Excerpts from a dataset:
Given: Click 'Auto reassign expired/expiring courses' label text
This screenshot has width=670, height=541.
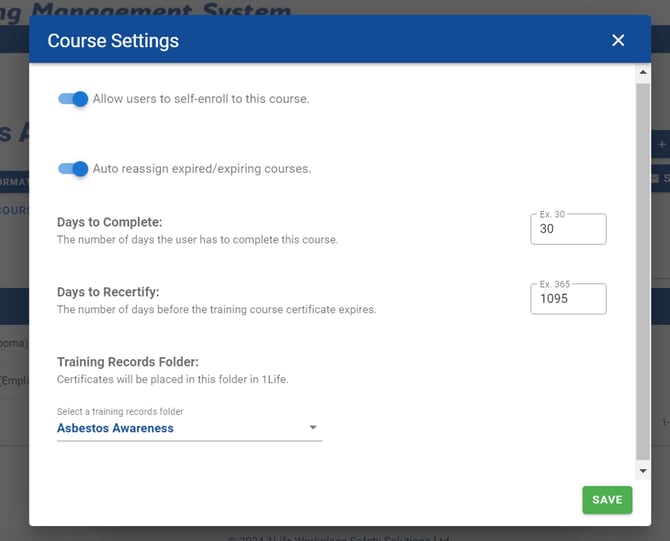Looking at the screenshot, I should pyautogui.click(x=201, y=169).
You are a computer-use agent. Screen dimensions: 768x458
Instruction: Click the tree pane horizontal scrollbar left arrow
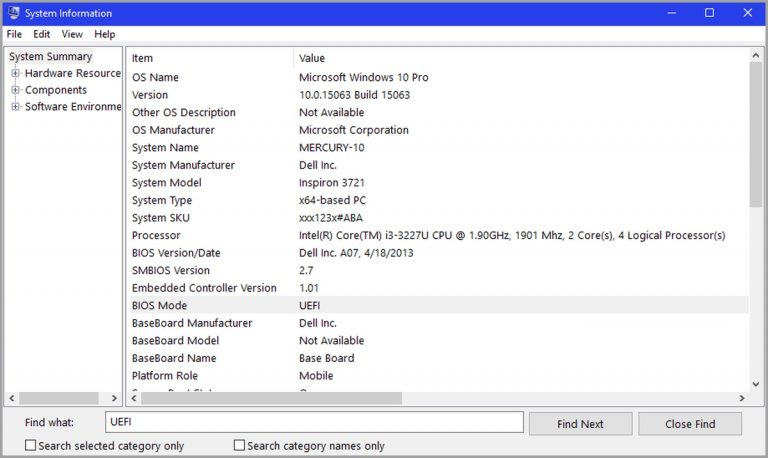tap(12, 398)
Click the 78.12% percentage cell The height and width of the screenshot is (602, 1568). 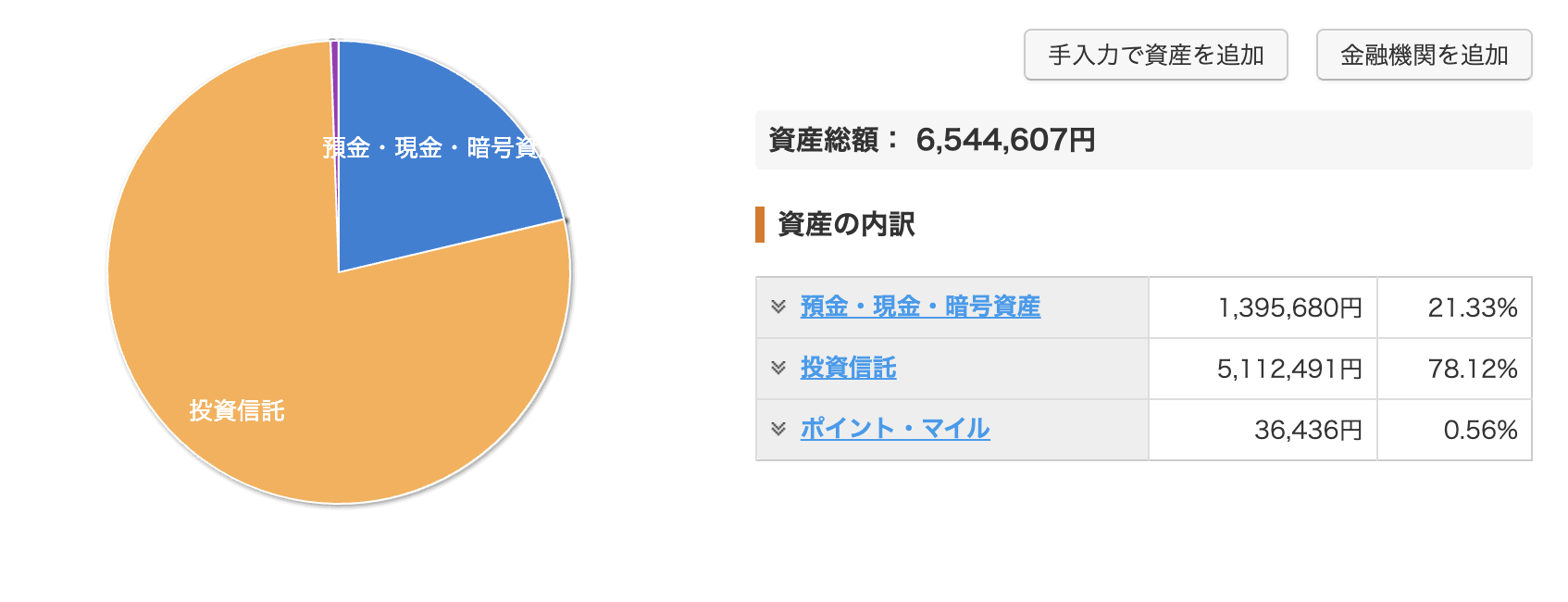[x=1454, y=369]
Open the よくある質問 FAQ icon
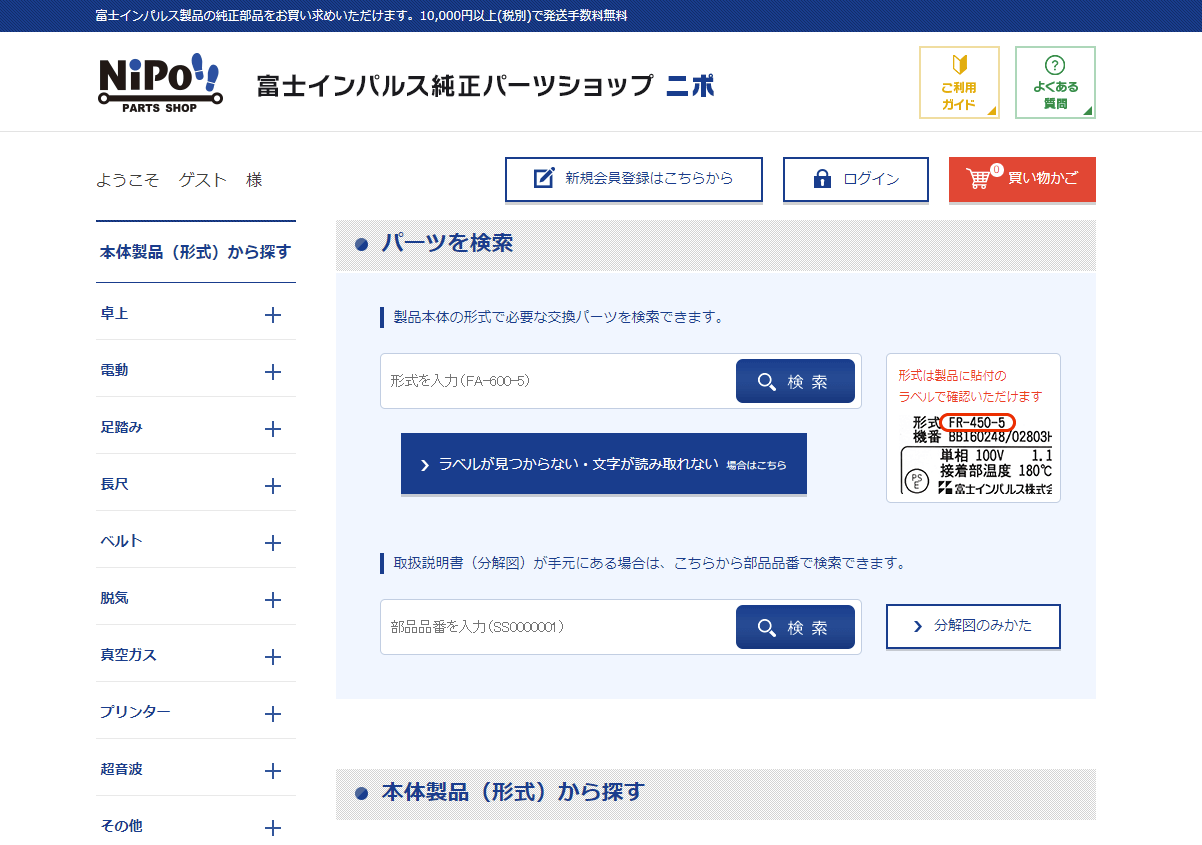Viewport: 1202px width, 845px height. pyautogui.click(x=1054, y=82)
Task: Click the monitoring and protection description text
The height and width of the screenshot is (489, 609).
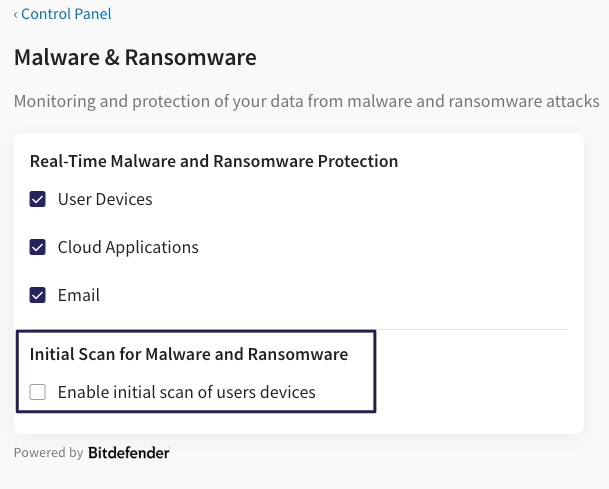Action: click(x=306, y=102)
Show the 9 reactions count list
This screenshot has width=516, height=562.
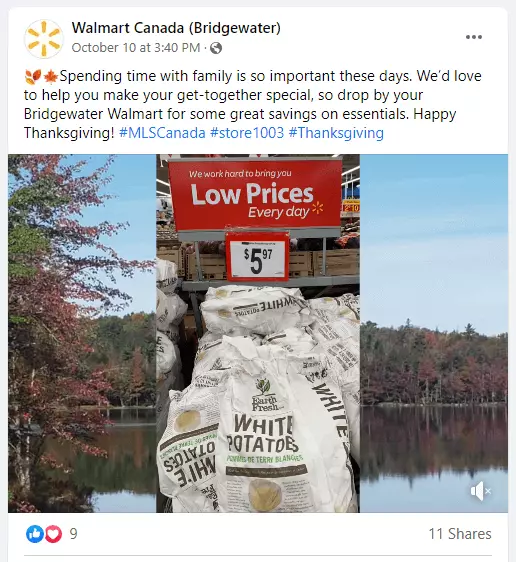[73, 534]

> [WHAT THE TASK REQUIRES] Find each line in the records holding the string "text" and show it.

> [RESPONSE BELOW]
Given: Click 'Auto reassign expired/expiring courses' label text
Task: Click the monitoring and protection description text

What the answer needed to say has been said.